Population

The population of the genetic algorithm is defined by an 2 dimensional array of individuals. Each individual is represented by a 1 dimensional array of genes. The number of genes in each individual is defined by the number of variables in the problem. The number of individuals in the population is defined by the population size. The population size is a parameter of the algorithm. The population size is the number of individuals in the population at any given time.

Population initialisation methods

Withing the genetic algorithm, the population is initialised using a population initialisation method.

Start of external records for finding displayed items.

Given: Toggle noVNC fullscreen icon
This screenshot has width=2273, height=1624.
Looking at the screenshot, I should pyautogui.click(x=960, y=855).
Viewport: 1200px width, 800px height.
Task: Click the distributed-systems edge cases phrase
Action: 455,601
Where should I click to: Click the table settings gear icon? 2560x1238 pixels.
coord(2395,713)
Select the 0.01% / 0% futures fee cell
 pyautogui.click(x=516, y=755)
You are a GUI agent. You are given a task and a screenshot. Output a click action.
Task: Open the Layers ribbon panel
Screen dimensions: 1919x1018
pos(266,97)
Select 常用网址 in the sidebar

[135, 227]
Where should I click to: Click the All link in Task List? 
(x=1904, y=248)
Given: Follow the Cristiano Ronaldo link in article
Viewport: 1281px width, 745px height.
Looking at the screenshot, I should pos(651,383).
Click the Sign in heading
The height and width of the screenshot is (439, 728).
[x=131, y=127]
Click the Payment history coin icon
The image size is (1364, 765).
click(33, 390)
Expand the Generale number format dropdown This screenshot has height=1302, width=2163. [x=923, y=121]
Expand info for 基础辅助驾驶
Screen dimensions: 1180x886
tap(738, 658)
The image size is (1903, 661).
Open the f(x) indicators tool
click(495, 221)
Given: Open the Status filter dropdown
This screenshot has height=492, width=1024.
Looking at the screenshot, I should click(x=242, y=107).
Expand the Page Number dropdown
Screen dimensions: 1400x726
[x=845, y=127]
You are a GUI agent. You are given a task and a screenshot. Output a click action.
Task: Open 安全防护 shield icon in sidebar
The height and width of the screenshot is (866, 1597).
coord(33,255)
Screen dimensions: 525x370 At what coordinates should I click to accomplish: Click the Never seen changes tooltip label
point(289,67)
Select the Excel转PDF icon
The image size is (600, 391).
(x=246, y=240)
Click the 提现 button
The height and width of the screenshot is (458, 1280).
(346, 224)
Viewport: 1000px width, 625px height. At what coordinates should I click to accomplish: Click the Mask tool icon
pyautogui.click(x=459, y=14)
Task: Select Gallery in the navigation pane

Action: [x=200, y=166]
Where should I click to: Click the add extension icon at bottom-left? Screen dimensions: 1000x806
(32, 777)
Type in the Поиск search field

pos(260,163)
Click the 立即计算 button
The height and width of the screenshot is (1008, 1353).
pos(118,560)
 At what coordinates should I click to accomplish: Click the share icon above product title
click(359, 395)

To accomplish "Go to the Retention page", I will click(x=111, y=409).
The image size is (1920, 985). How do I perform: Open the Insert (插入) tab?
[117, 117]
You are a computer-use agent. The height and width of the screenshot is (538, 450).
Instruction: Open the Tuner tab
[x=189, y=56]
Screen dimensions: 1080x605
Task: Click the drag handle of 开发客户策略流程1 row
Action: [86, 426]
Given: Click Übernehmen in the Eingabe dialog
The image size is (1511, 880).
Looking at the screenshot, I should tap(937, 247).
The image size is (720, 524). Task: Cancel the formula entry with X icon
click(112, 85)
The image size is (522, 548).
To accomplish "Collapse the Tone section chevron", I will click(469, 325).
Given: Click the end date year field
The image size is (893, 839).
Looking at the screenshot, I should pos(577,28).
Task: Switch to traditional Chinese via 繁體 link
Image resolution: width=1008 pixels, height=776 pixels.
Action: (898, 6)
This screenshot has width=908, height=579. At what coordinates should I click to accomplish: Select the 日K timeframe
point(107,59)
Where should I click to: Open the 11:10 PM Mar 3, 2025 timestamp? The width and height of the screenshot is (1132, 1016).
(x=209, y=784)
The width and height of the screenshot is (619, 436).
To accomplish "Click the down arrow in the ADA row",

Included in the library are a number of methods that follow the same template.

All methods return a 2 dimensional array of individuals. Each individual is represented by a 1 dimensional array of genes. The number of genes in each individual is defined by the number of variables in the problem. A gene has a length of the bitsize of the variable.

Note

The binary to decimal conversion is done by the ndbit2int and int2ndbit methods these contain rounding errors for large bitsizes (>32) and small sizes (<4). For larger bitsizes the user should provide their own methods.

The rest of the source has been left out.